(Exercise inputs Opens)
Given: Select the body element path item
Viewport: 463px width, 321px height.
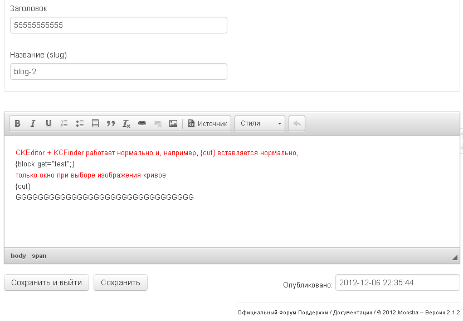Looking at the screenshot, I should click(x=18, y=256).
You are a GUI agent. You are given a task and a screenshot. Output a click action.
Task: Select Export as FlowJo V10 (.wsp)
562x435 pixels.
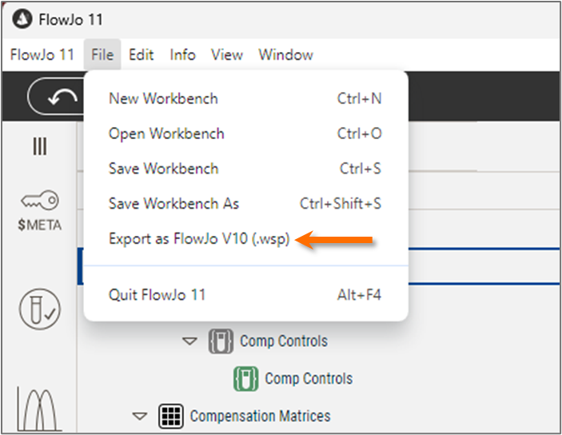point(199,239)
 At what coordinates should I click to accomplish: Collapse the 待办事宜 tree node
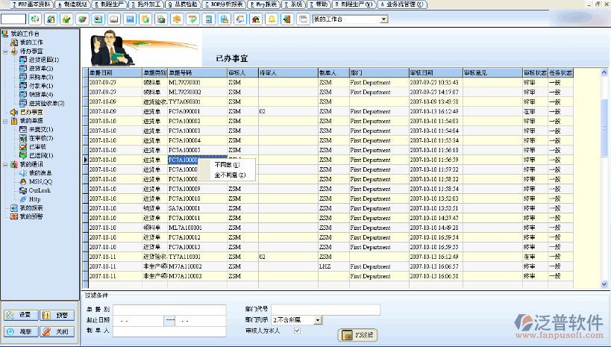pyautogui.click(x=4, y=51)
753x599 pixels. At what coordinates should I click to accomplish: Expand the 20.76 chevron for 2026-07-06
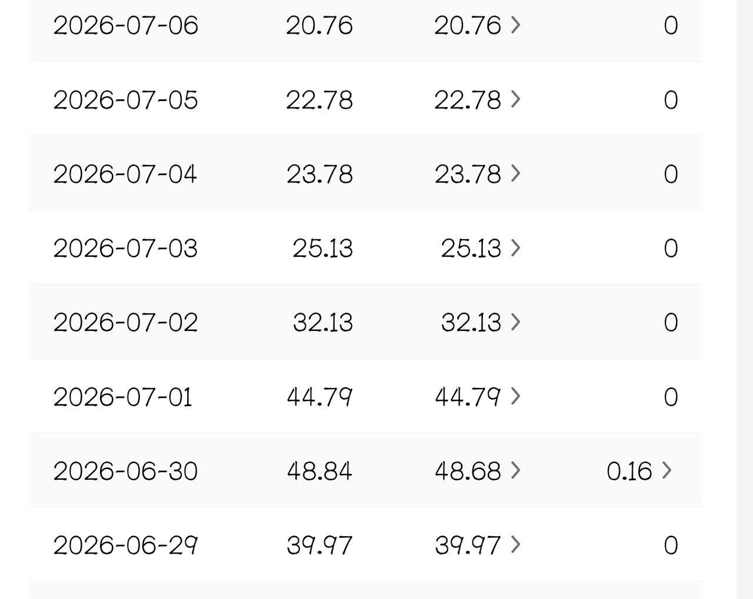click(x=515, y=25)
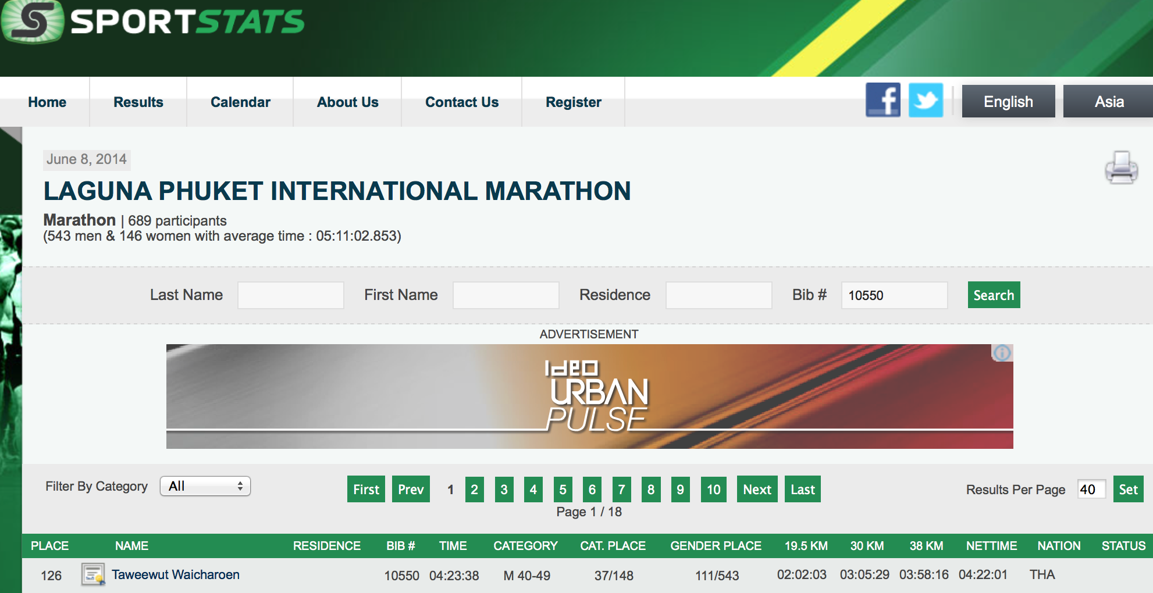Jump to the Last results page

pos(802,490)
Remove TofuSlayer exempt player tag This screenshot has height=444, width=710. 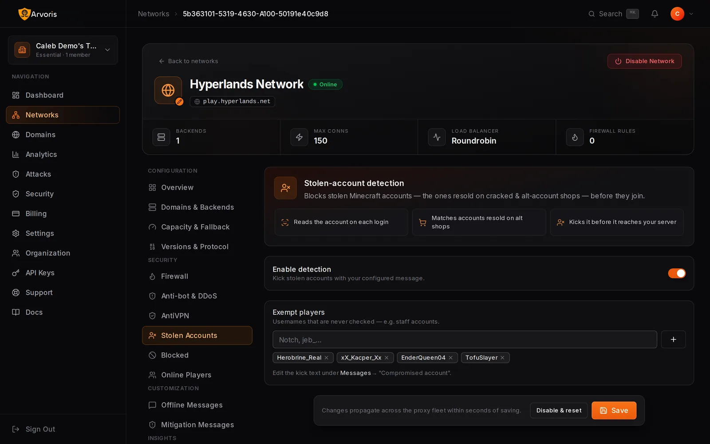[x=502, y=358]
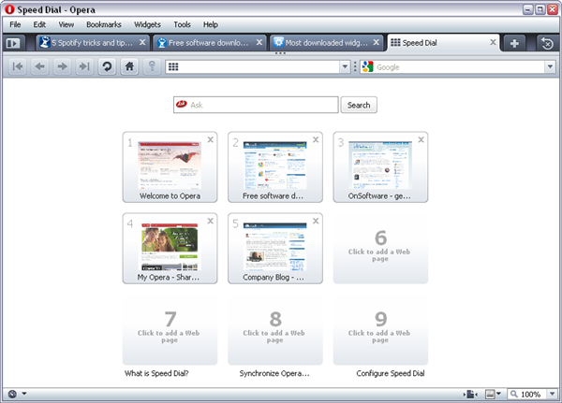Open a new tab with plus button

click(514, 43)
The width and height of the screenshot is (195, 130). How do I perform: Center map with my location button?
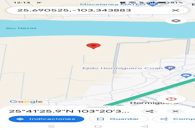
(Exercise inputs Closes)
**Exercise aim:** Pick every line of the data that includes the string "Select".

**Answer space:**
Given: Select the body element path item
Task: Select Export as FlowJo V10 (.wsp)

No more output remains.